Manchmal fallen Barbara Flückiger Details auf: Etwa die unendliche Poesie von Schiffen in alten Filmen. Transportmittel eines aufgeblähten Fernwehs. Irgendwann, wenn sie endlich genug Geld zusammenkriegt für ihre Datenbank, wird man dort auch nach den Begriffen «Schiff», «Zug», «Auto», «Flugzeug», «Avantgarde», «Tanzfilm» oder «Krimi» suchen können. Und neben den Bildern mit ihren technischen Infos sollen auch alte Zeitungsartikel, Filmkritiken etc. aufgeschaltet werden.
Bevor Barbara Flückiger Filmwissenschaften studierte und schliesslich Professorin wurde, arbeitete sie zwölf Jahre lang als Filmtechnikerin für Ton, Schnitt und Sounddesign. An gut dreissig Filmen hat sie mitgewirkt, hat mit Daniel Schmid, Léa Pool, Markus Imhoof und Markus Imboden gearbeitet, aber noch öfter als in der Schweiz war sie in Italien beschäftigt.
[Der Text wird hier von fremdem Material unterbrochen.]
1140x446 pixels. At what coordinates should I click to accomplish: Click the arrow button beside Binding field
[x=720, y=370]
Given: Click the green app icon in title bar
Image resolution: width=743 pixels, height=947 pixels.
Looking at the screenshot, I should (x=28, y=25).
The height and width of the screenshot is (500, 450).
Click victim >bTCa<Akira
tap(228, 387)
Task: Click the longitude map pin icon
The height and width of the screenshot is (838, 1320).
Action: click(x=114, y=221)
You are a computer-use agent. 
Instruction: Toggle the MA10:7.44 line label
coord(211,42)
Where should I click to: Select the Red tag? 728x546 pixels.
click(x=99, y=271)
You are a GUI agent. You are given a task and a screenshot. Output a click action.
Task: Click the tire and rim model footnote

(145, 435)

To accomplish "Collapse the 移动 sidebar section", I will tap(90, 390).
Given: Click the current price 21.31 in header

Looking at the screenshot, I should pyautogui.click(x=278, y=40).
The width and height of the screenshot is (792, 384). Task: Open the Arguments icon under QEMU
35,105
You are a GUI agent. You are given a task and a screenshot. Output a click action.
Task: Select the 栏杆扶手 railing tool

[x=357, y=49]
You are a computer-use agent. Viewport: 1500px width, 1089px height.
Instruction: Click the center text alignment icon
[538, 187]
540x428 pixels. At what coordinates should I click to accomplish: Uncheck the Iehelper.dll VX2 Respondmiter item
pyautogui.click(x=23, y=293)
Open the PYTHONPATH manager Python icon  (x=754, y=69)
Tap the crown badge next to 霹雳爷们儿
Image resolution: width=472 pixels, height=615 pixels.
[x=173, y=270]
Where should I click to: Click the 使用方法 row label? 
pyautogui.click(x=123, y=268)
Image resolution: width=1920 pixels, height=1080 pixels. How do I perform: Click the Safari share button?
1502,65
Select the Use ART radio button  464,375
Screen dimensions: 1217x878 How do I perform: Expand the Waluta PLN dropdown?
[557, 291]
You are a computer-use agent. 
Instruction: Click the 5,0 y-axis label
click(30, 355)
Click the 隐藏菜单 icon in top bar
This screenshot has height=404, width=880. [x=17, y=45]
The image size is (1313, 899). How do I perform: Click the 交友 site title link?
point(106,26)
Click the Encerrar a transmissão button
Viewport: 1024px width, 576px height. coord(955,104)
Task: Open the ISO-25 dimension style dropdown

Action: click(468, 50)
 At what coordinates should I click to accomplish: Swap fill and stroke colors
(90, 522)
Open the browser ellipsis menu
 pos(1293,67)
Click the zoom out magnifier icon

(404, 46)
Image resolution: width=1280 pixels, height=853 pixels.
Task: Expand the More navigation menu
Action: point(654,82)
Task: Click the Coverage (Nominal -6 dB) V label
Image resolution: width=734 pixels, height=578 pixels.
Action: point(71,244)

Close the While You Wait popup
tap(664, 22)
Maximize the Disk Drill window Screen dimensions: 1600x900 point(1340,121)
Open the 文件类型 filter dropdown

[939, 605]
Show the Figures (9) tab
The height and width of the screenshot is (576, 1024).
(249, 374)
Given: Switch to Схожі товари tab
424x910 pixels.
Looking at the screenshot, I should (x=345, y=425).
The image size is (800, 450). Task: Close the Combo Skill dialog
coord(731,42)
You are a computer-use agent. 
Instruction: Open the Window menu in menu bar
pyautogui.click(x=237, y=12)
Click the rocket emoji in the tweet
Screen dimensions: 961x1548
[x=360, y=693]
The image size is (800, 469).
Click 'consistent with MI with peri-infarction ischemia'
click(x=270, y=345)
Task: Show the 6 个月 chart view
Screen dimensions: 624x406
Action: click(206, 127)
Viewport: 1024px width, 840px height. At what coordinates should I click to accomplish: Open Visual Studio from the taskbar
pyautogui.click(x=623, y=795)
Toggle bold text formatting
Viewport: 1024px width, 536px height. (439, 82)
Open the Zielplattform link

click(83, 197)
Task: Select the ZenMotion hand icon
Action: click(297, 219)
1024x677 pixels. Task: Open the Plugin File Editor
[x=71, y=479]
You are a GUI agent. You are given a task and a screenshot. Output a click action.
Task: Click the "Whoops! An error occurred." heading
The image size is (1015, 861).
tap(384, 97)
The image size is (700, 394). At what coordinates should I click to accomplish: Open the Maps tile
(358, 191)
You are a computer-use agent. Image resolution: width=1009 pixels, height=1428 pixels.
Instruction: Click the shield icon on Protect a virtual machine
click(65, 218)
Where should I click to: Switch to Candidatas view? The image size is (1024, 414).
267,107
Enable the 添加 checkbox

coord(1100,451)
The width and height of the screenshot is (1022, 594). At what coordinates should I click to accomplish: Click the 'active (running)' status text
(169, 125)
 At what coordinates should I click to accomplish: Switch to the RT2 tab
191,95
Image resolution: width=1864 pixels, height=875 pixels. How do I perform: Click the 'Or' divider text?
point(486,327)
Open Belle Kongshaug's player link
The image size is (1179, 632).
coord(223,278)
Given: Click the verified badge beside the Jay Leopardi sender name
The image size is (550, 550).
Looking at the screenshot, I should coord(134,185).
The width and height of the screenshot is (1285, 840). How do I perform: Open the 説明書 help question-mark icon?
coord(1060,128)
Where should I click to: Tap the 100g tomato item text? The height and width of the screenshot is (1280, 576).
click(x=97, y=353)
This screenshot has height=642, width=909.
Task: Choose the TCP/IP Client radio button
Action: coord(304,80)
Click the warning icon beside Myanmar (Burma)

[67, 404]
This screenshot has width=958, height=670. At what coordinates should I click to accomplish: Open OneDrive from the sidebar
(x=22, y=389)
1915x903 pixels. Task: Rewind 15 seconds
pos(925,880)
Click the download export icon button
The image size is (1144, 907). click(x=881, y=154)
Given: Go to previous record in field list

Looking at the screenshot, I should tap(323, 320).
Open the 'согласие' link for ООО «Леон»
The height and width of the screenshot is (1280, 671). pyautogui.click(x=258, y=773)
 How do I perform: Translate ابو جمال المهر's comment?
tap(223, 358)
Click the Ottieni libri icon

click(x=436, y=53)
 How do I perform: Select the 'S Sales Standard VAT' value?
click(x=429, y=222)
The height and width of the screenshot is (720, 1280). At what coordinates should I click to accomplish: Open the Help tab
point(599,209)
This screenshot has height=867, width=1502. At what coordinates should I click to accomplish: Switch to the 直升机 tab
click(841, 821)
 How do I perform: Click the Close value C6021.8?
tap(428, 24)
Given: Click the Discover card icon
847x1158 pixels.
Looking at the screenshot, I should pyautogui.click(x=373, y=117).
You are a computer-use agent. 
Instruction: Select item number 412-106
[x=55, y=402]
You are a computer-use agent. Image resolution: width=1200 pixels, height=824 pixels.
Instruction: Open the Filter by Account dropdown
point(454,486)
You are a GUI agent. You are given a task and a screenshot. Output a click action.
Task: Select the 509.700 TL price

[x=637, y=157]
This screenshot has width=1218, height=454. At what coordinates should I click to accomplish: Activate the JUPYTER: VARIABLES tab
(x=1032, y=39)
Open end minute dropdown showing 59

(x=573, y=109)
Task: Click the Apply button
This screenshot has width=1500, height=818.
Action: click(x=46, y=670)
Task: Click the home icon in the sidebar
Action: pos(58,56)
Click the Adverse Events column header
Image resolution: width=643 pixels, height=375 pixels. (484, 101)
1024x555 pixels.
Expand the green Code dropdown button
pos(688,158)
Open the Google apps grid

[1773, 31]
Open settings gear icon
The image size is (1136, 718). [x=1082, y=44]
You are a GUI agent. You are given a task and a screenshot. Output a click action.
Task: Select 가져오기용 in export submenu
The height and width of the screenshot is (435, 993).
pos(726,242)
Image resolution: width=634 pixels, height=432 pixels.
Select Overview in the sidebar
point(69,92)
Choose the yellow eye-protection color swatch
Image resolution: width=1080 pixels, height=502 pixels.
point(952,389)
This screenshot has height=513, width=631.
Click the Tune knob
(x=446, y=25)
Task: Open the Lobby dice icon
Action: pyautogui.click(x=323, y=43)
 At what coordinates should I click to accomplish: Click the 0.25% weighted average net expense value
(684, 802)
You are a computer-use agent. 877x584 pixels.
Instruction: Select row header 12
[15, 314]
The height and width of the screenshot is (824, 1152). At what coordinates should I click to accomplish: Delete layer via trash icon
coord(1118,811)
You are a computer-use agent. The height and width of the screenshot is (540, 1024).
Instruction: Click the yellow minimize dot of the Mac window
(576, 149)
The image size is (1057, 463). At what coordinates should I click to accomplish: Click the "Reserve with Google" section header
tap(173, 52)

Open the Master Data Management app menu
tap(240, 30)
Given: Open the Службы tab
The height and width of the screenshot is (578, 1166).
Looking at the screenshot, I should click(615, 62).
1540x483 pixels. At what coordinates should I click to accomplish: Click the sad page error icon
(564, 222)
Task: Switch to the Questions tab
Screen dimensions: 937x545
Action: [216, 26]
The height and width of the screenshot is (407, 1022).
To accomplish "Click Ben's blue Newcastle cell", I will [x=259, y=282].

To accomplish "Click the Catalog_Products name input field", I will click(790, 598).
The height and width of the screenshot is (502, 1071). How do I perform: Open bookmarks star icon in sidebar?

Früher machte sie also Filme, dann dachte sie über Filme nach, jetzt rettet sie Filme. Eins ihrer kleineren Restaurationsprojekte ist der amüsante amerikanische Kurzfilm «Switzerland Sportland» von 1952: Die Schweiz, kein Volk von Bauern, sondern von Hardbodies und Spitzensportlern – und immer vor den allerschönsten Landschaftskulissen. Tennis in Wengen, Springreiten in Grindelwald «Strength and grace are a national heritage.» Ja, klar. Und Ende.